━━ Records provided ━━
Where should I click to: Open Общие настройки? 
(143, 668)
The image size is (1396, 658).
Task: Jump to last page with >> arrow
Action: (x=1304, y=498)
━━━
_Given request_
Report every line in the listing above that contains the string "Общие". Case counts.

_Solution_
Where should I click to: Open Общие настройки? 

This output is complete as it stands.